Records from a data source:
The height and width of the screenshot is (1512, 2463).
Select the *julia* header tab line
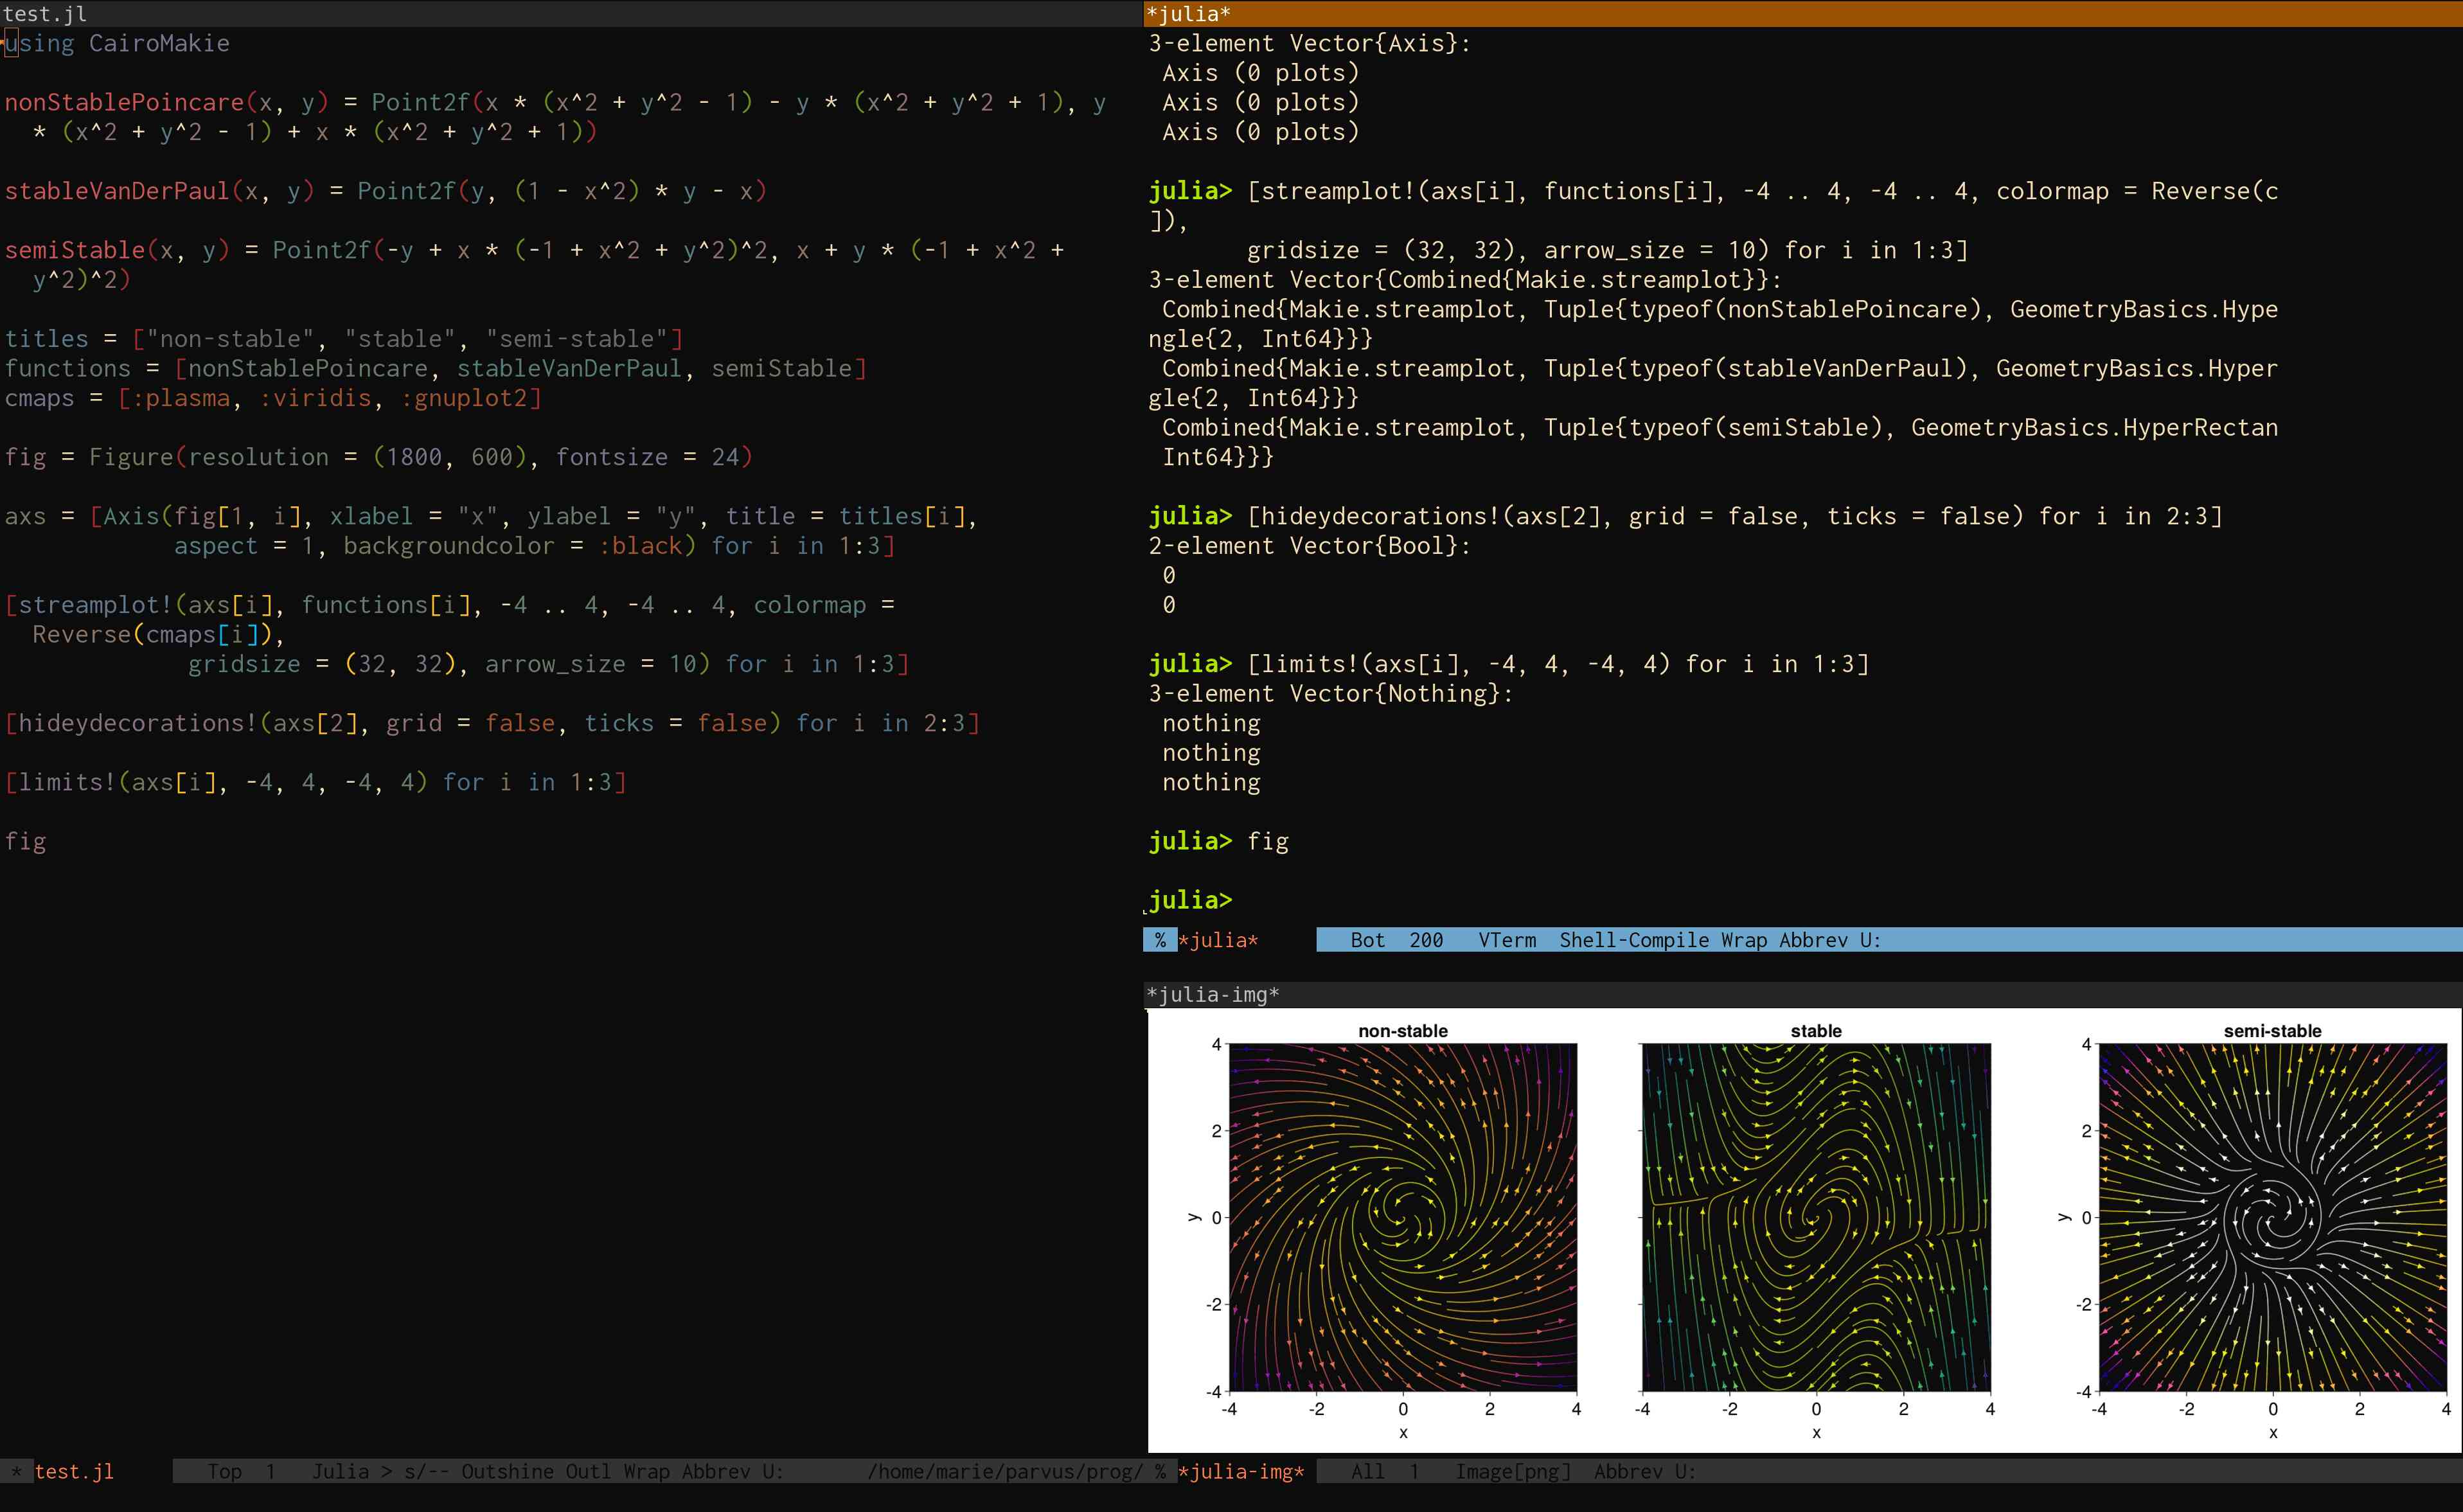pos(1188,13)
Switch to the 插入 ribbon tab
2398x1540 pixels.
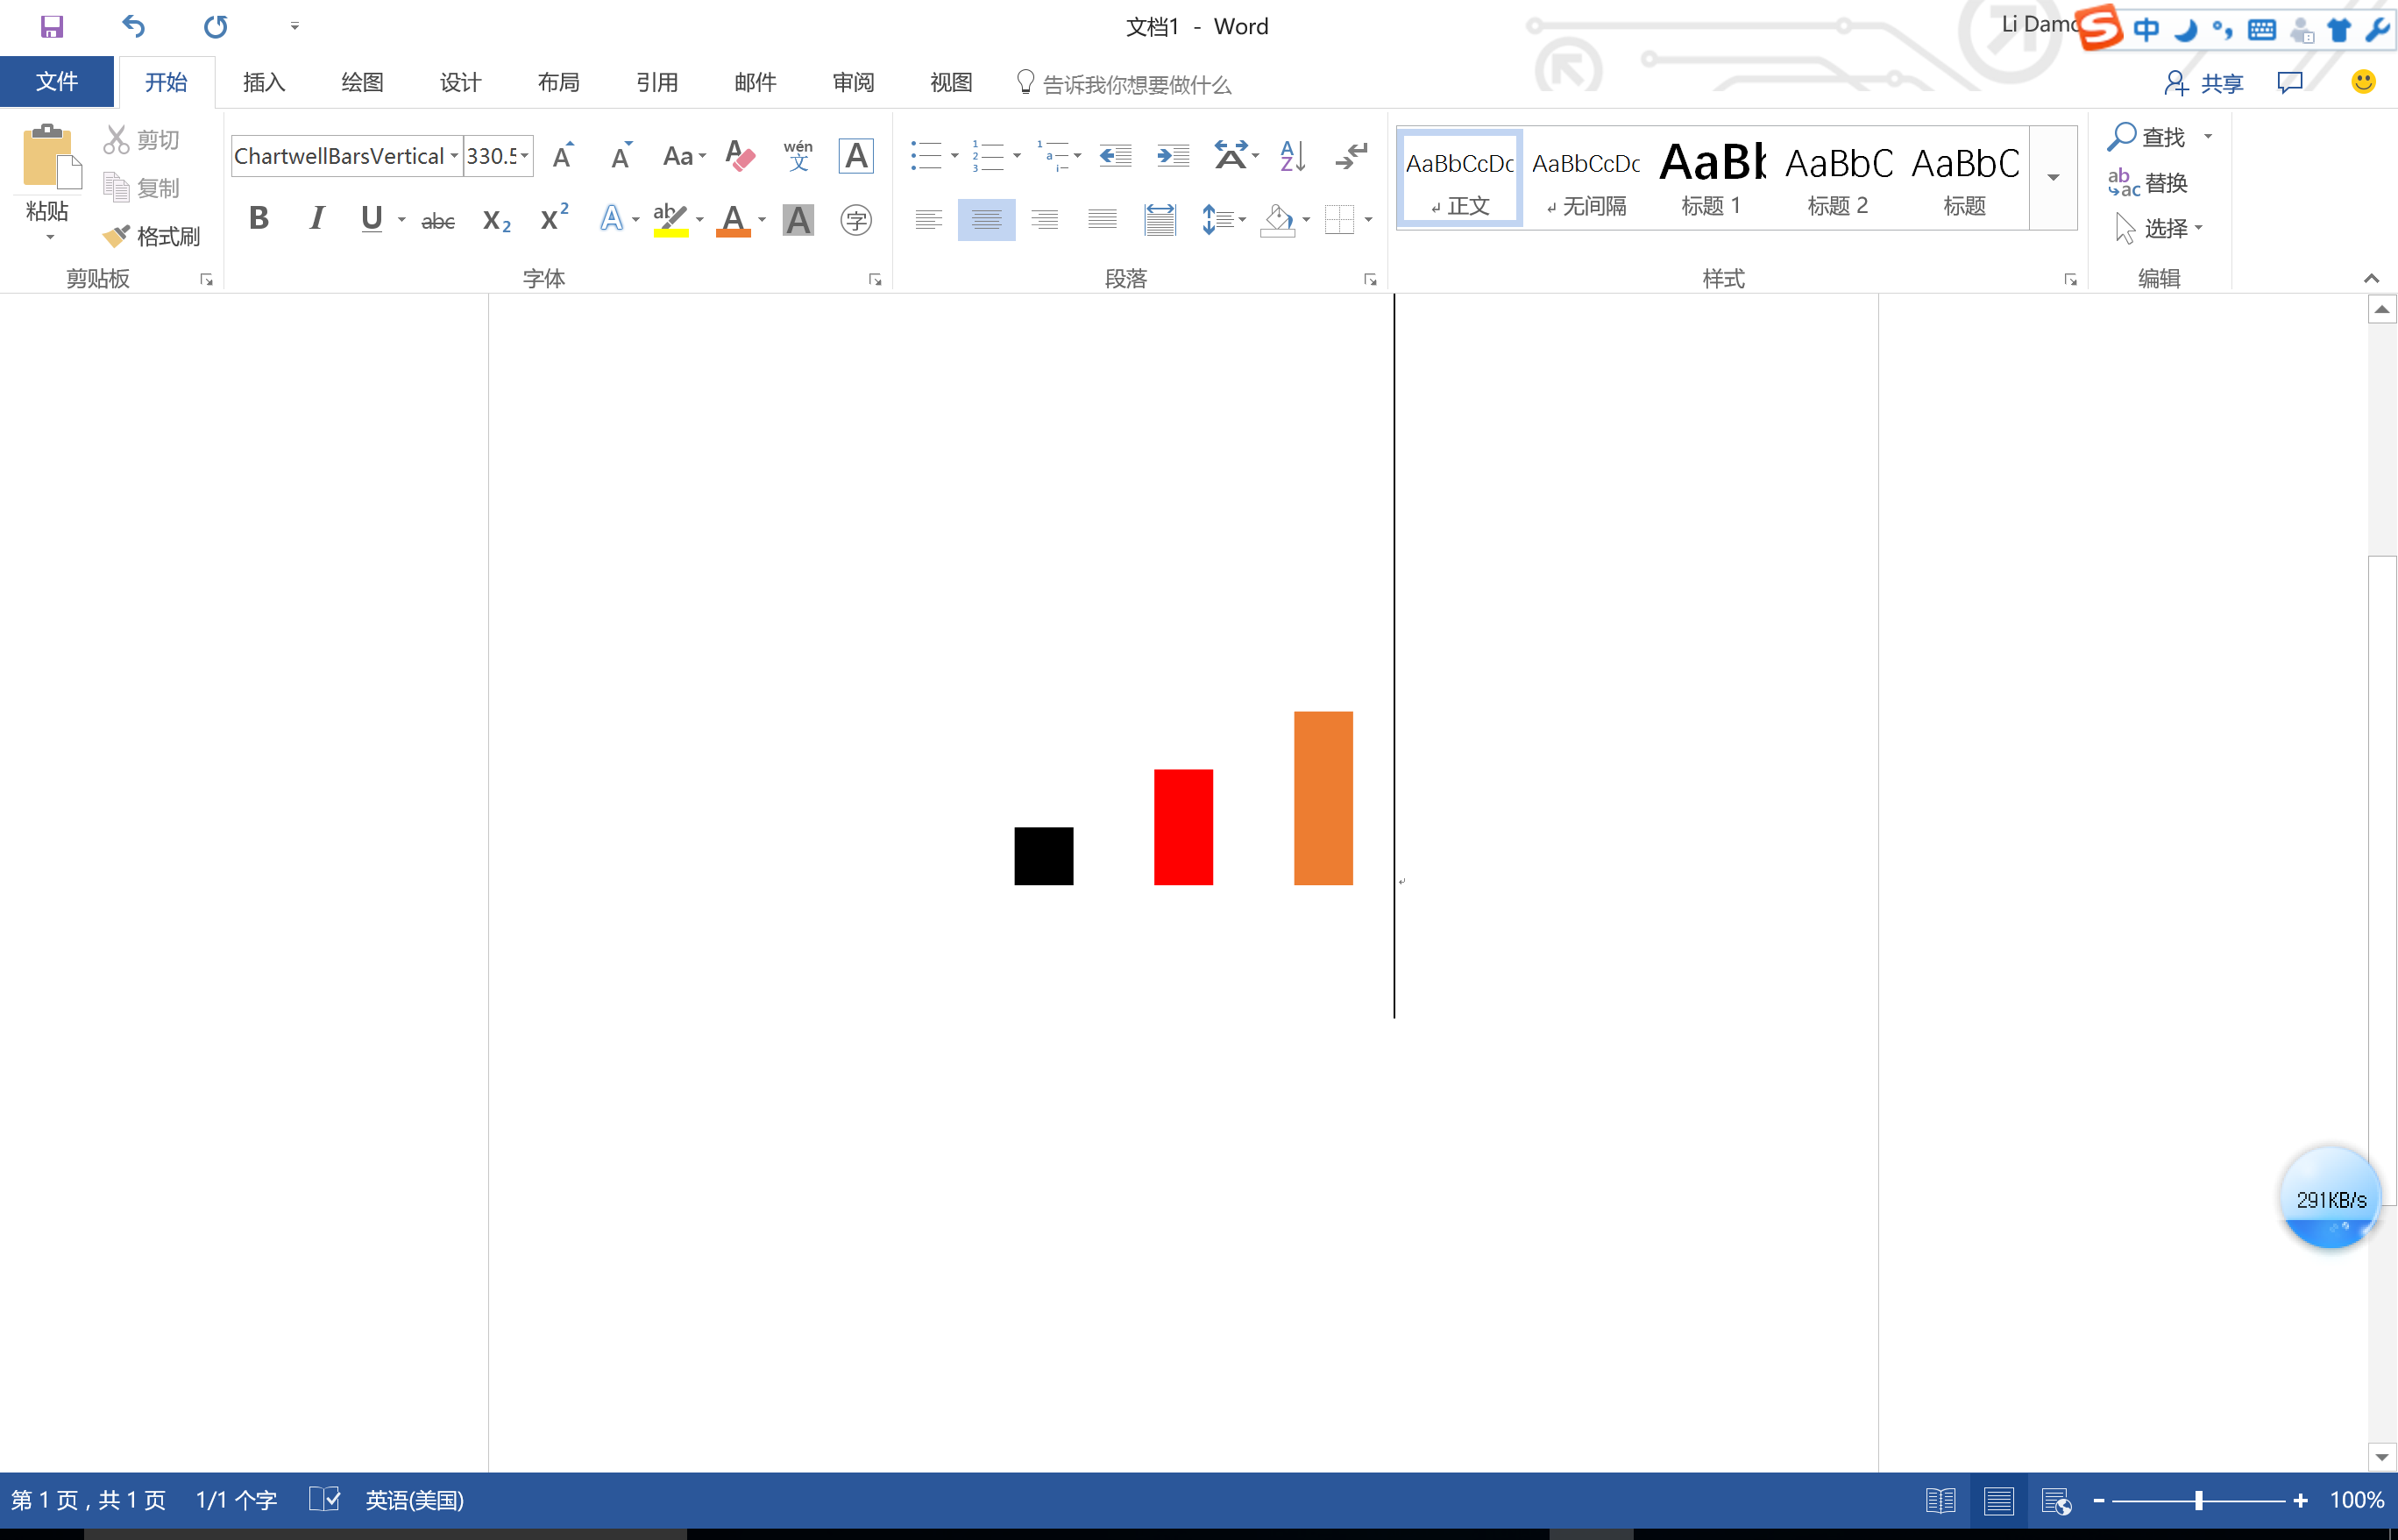coord(264,82)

● PROMPT: Each line from the one containing "Select the *julia* header tab line" through the last line above should be retyped exactly, and no other line. Any picture is to be left out.

● RESPONSE BELOW:
Select the *julia* header tab line
pos(1188,13)
Switch to the 插入 ribbon tab
2398x1540 pixels.
coord(264,82)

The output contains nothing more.